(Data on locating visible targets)
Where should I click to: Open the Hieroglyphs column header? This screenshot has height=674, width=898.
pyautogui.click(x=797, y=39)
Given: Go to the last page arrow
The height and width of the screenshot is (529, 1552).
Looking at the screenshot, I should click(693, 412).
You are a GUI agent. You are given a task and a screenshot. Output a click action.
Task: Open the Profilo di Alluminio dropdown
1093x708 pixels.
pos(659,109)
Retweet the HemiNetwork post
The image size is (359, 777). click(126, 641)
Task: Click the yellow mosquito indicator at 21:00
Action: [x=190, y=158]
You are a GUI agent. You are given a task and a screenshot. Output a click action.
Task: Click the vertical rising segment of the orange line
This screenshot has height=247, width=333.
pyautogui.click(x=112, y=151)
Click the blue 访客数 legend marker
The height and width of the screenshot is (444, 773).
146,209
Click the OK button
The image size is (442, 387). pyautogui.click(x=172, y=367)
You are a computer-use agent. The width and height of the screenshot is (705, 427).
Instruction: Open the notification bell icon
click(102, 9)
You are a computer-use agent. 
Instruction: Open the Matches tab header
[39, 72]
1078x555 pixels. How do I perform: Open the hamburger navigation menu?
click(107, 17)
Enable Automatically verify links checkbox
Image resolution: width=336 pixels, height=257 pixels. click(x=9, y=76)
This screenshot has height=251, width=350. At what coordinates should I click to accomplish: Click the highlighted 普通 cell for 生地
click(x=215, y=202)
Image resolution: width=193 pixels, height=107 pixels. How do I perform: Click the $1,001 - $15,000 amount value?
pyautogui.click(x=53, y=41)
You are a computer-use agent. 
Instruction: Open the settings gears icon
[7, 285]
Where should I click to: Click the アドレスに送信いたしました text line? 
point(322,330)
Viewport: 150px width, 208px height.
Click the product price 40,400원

_Goal of the exercise_:
Turn everything from the line containing "You are a computer-use agent. The" down to the line containing "click(x=215, y=202)", both of those lines included, into a numbered list with blank lines left out.

_Solution_:
1. You are a computer-use agent. The width and height of the screenshot is (705, 427).
2. Instruction: Open the notification bell icon
3. click(102, 9)
4. You are a computer-use agent. 
5. Instruction: Open the Matches tab header
6. [39, 72]
7. 1078x555 pixels. How do I perform: Open the hamburger navigation menu?
8. click(107, 17)
9. Enable Automatically verify links checkbox
10. Image resolution: width=336 pixels, height=257 pixels. click(x=9, y=76)
11. This screenshot has height=251, width=350. At what coordinates should I click to accomplish: Click the highlighted 普通 cell for 生地
12. click(x=215, y=202)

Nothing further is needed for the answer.